About Me

London, United Kingdom
Guy, early 40s, living in London but travelling to Budapest for Invisalign treatment

Tuesday 6 March 2007

March Visit

I take the Thursday afternoon flight to Budapest. P meets me at the airport and drives me to the apartment overlooking the Opera. I try to get my ipod fixed at the Apple store just down Andrássy, but the store seems to be more for show than fixing things. I take a mate out to dinner at the Pava restaurant in the Gresham Palace - over-priced and pretty ghastly customers. As we cross the top of Váci Utca, a couple of nice friendly local girls stop us and ask the way to Bécsi Ut. I know where Bécsi Utca is - it is the road to Vienna going northwest out of town going past Dr H's surgery. One of the girls blows it a bit by giving me a small lecture on the difference between an Ut and an Utca. We offer them our map and they ask us if we would like to go for a drink in a bar they know nearby. We say maybe later and head for dinner. I explain to my out-of-town friend that this sounds like a standard Budapest scam. The drinks will be 200 euros per round and heavies will appear to take us to the nearest cashpoint to pay up. And the police will take no interest if you complain. My friend thinks the girls were too nice to be involved in something like that, but when we cross Vorosmarty Tér after dinner they are still there looking for Bécsi Ut. It is actually just a block away, so I think I was right.

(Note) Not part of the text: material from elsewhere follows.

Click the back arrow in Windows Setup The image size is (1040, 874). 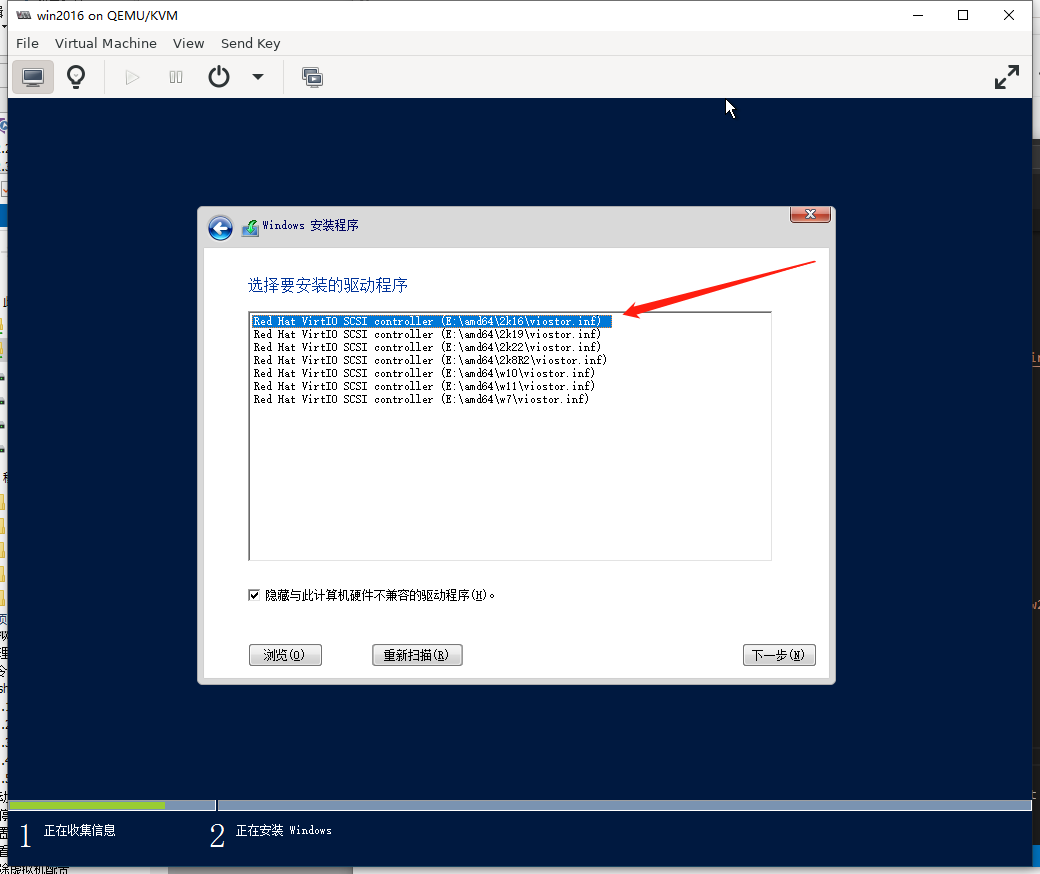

In my experience, Budapest feels like a fairly safe city full of friendly, capable, interesting people and their reputation is the real victim of this sort of crime. The police and authorities could end this scam pretty much overnight if they chose to.

It has been nearly three and a half months since my last visit and I suppose I have become a little complacent in the number of hours that I have been wearing the alingers. Dr H is disappointed with my teeth on Monday morning. The lower premolars have not moved as much as they should and there is now a gap between the teeth and the aligner. I promise to wear the aligners more hours a day and he asks me to come back in ten weeks.

I spend the rest of the morning looking around the Roman amphitheatre opposite his office and getting lost finding the tomb of Gul Baba, a Turkish mystic credited by the locals for introducing the rose to Buda. On the flight home, I sit next to a couple of Romanians who turn their mobile phones on mid-flight just to prove there is no signal.